There are two things I have applied from my reading. Firstly, I've come to appreciate that children need to spend lots of time outdoors. Charlotte elaborates, "And long hours they should be; not two, but four, five or six hours they should have on every tolerably fine day... I venture to suggest, not what is practical in any household, but what seems to me absolutely best for the children." 

I don't deny that it's so much easier to come home after a long day at work, and to just watch my son play at home, sitting comfortably at the sofa as he fiddles with his building blocks on the floor. That was probably the me before I read the book. Now, I am determined to take Z for a walk outdoors even if I am physically tired. The past few days have been really precious in this aspect; and we've shared so many special memories - like the time when he started drumming madly at the fitness playground, using the circular fitness steps as a drum-of-sorts. As his father, I did the only respectable thing I could do - and onlookers saw a mad father and his son drumming in wild abandonment, oblivious to the world around.
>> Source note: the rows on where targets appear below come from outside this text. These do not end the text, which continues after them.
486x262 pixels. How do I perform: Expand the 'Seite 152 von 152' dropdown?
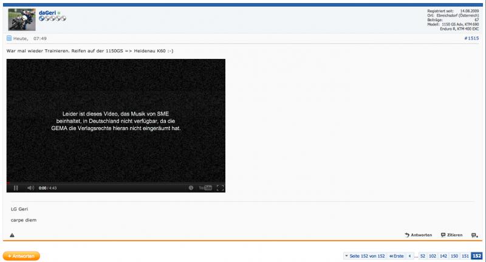pos(365,256)
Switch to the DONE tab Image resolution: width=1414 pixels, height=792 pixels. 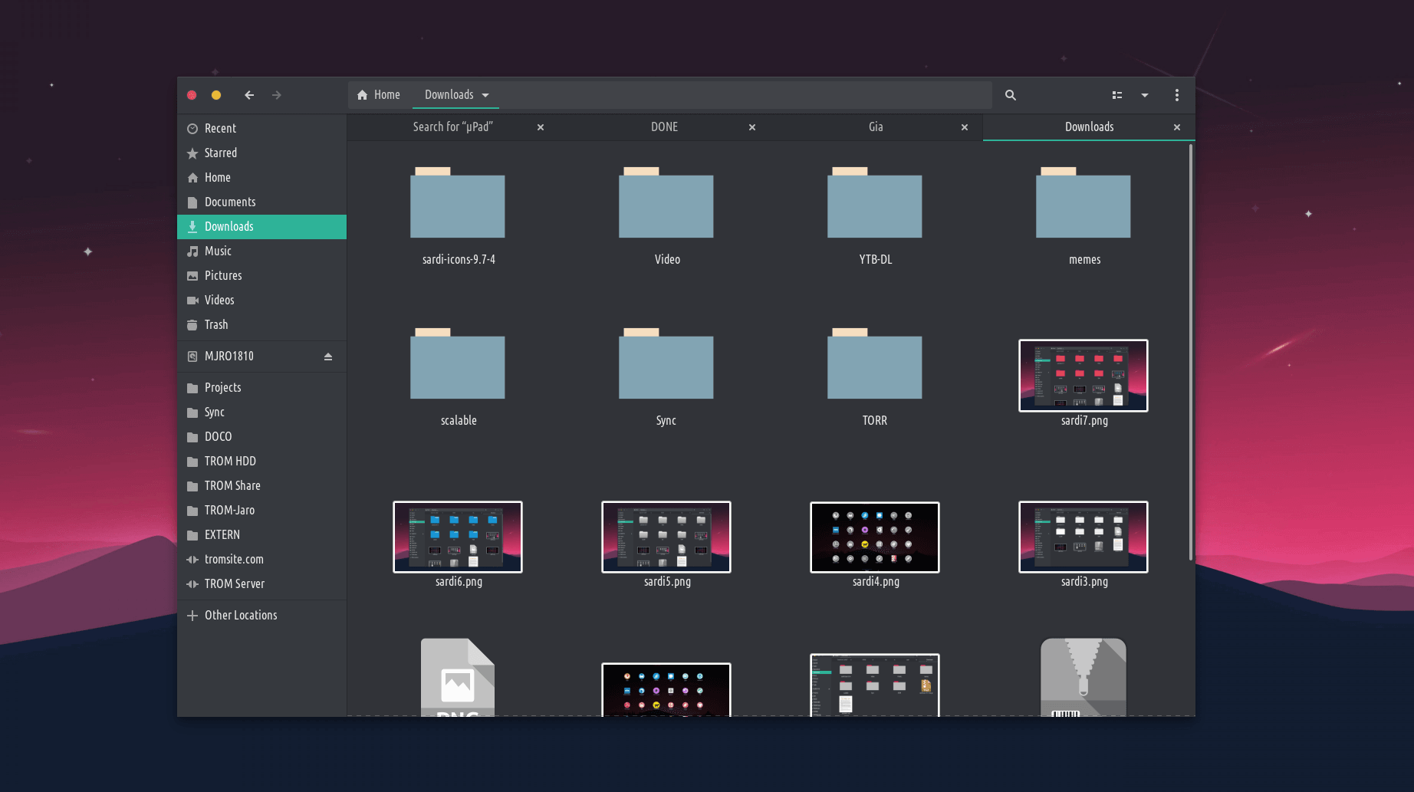click(664, 127)
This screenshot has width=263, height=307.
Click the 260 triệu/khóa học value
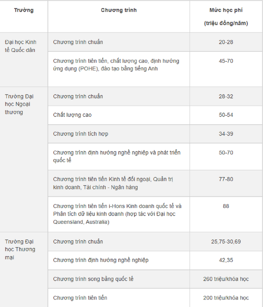tap(226, 279)
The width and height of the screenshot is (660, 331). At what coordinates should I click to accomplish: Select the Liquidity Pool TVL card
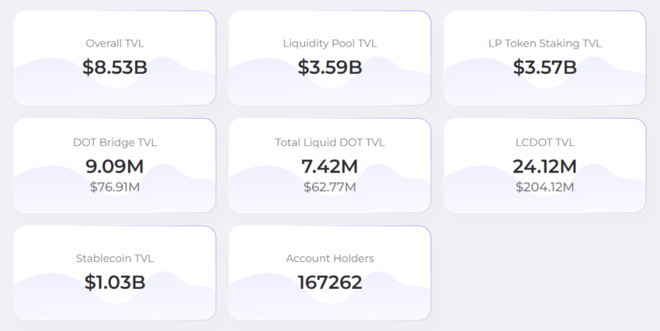point(330,58)
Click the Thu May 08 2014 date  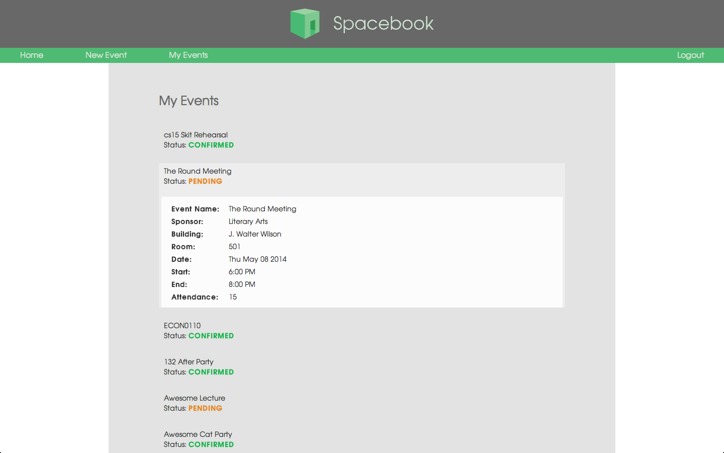pos(257,259)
The second thing I've learnt is how to help children appreciate nature as unadulterated as possible. Charlotte says it best, "Let us suppose mother and children arrived at some breezy open... In the first place, it is not her business to entertain the little people; there should be no story-books, no telling of tales.. Who thinks to amuse children with tale or talk at a circus or a pantomime?" 

Z's god-sister April wrote an email response to one of our posts. She described Z in her note as a "person-in-training"; and I've come to appreciate the depth of that description. In helping my son develop to his fullest potential, I'm learning not to belittle his own attempts at discovery and exploration. My Facebook status update yesterday illustrates the richness of a child's self-learning efforts:

What a precious moment to see the young boy pull apart the husk of the little fruit on the grass... He had just discovered there was something white and soft inside.... With a squeal of delight, he persisted in his exploration of the fruit, ripping apart the aged husk, and revealing bit by bit the seed inside. All in a day's work for the 2-year-old. He had just completed his first dissection. 
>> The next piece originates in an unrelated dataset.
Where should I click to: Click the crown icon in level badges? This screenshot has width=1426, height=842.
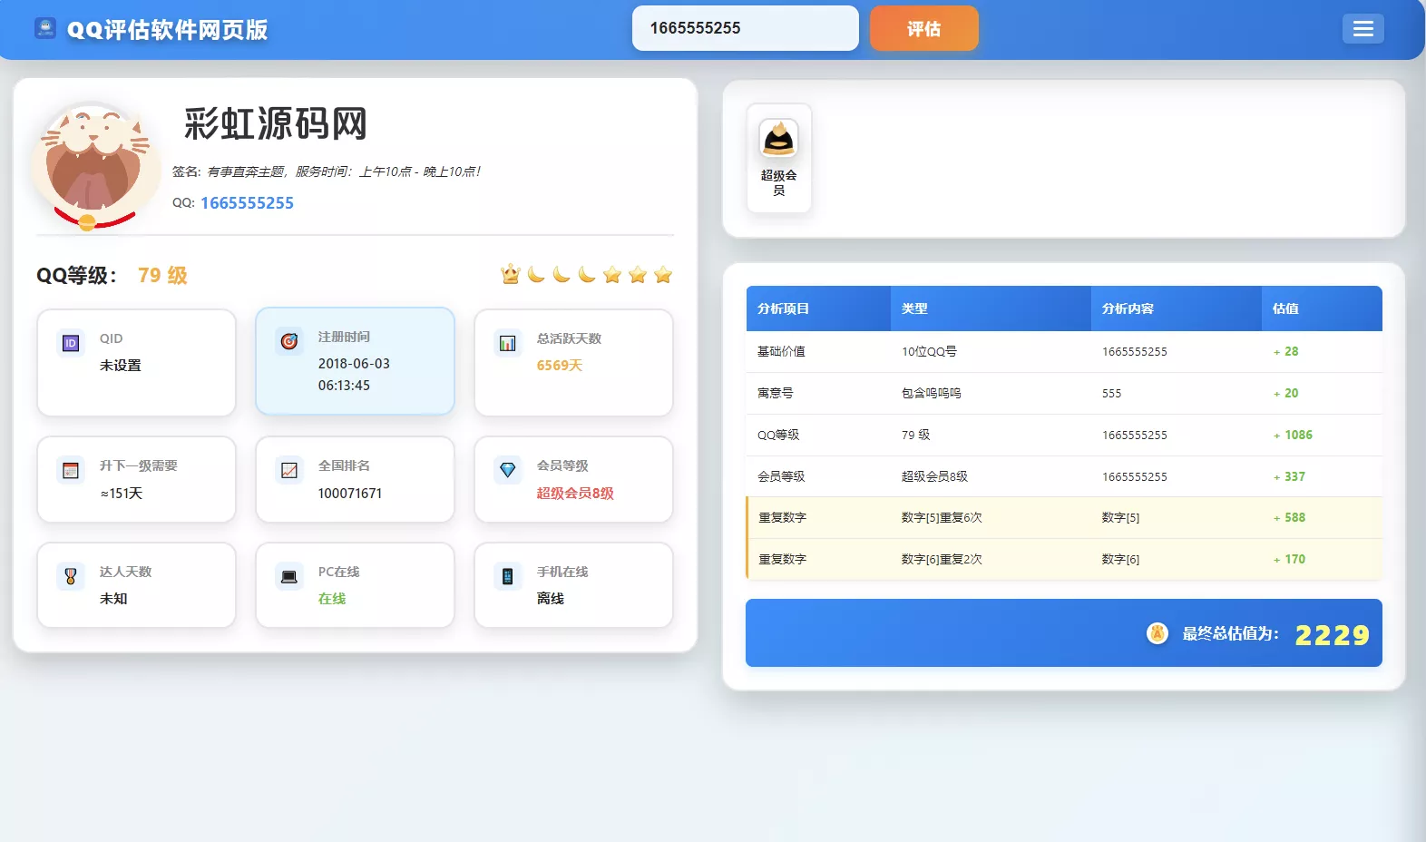click(511, 274)

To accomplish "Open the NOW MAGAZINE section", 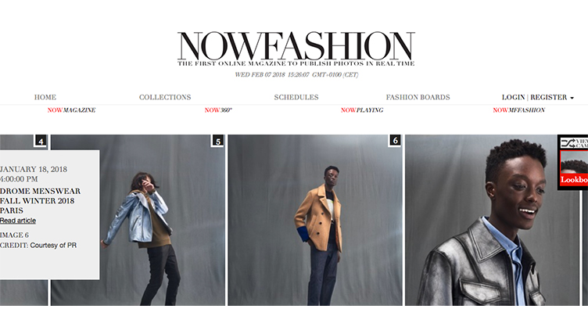I will 71,110.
As society progresses, a person's childhood years are being shortened. This statement was true during Charlotte Mason's time, when the Industrial Revolution ushered younger and younger people into the working world. The statement remains true today, with children expected to take on more and more "adult" roles and responsibilities at a tender age. I know it will especially difficult for Z, who was born into this world as a millennial. But I also know that I will do everything in my power to help him remain as a child as long as possible; to help him see the world of his childhood, and in the process drink deep from the well of rich experiences. I want him to live the most meaningful life he can possibly lead.